The guy draws beauties, beasts and spandex bedecked superheroes like nobody's business.
Oh, and gorillas. Adams really has this thing for drawing gorillas. (We all have our kink don't we?)
Since 1984, when he turned pro, he's been producing work at a level that, pencil for pencil, very few in the industry can rival. And some of his early stuff almost pales to the work he's been producing since the late 1990s.
I mean, yeah. He's slow and meticulous––which is why his name doesn't rank higher than it does in the pantheon of comic book artists with legions of fans.

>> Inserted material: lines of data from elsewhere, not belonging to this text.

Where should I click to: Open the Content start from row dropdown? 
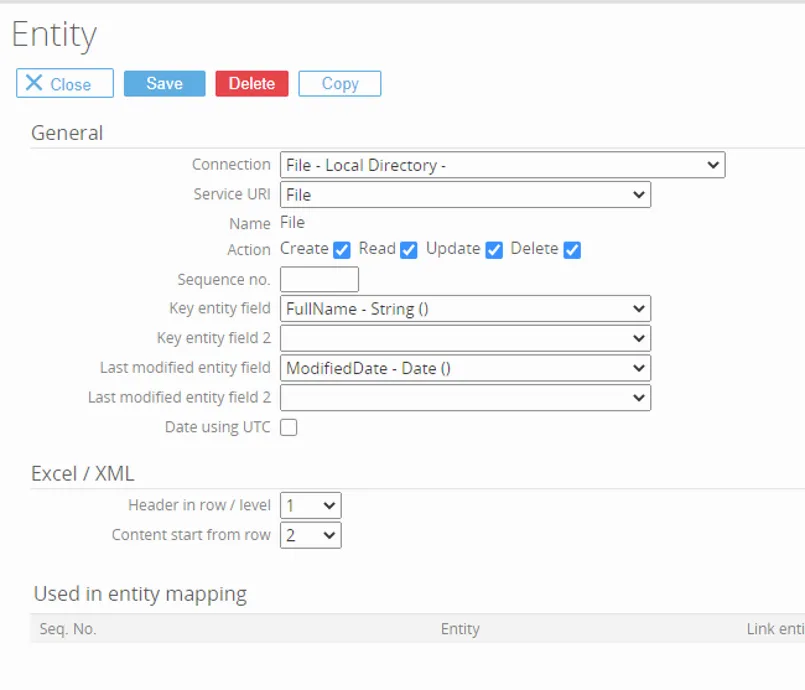(310, 536)
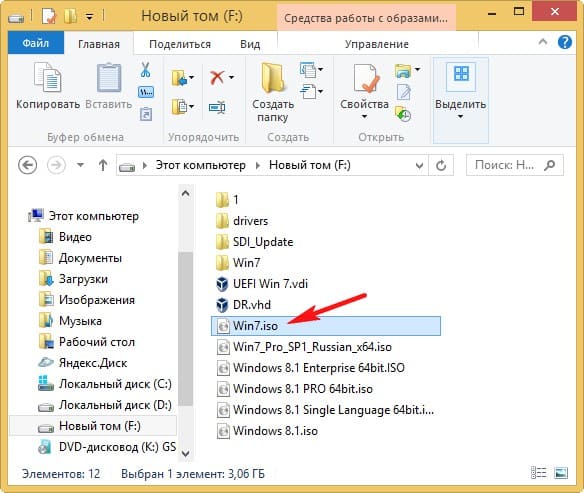Open Properties with checkmark icon
584x493 pixels.
pyautogui.click(x=365, y=77)
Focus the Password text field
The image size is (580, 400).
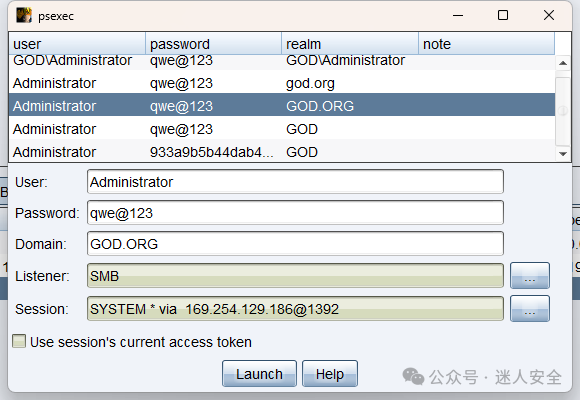click(295, 213)

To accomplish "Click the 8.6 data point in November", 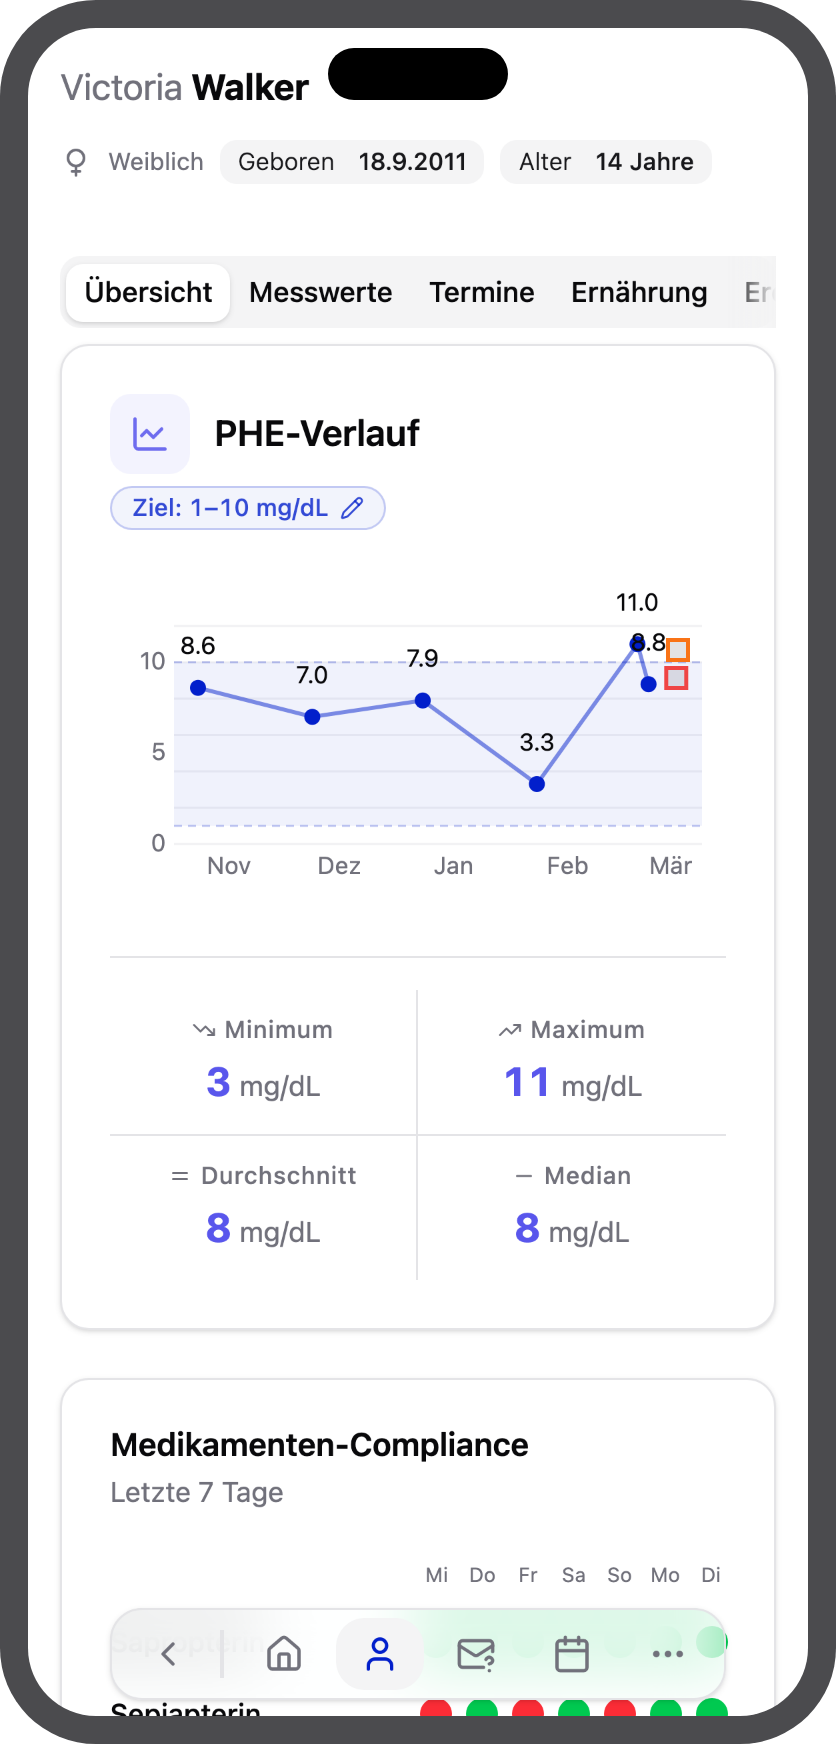I will click(198, 688).
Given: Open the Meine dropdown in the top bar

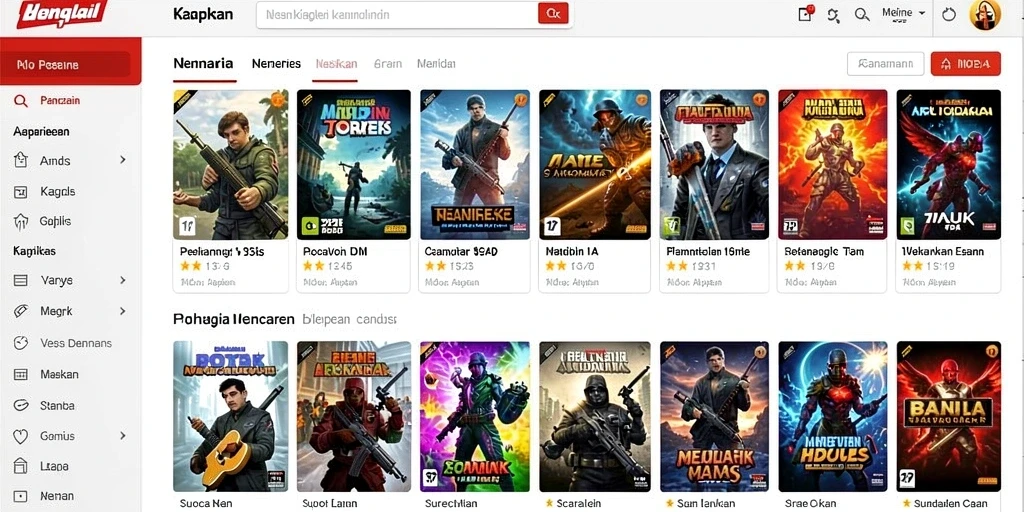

He's never done an extended run on Spider-Man, X-Men, New Mutants, X-Force or...Batman. But he plays to his strengths, which are shorter stories in anthologies like Tom Strong's Terrific Tales, limited series like the X-Men affiliated Longshot and artistically breathtaking Ultimate X.
And let's not forget the his creator-owned Monkey Man and O'brien published by Dark Horse. The beloved comic book duo who, by the way, made their debut in the back pages of Hellboy: See of Destruction #1.
For the last few years, most of the work he's been turning in are covers for various Marvel titles, because Marvel knows what they've got, and Art Adams cover art is an attention grabber.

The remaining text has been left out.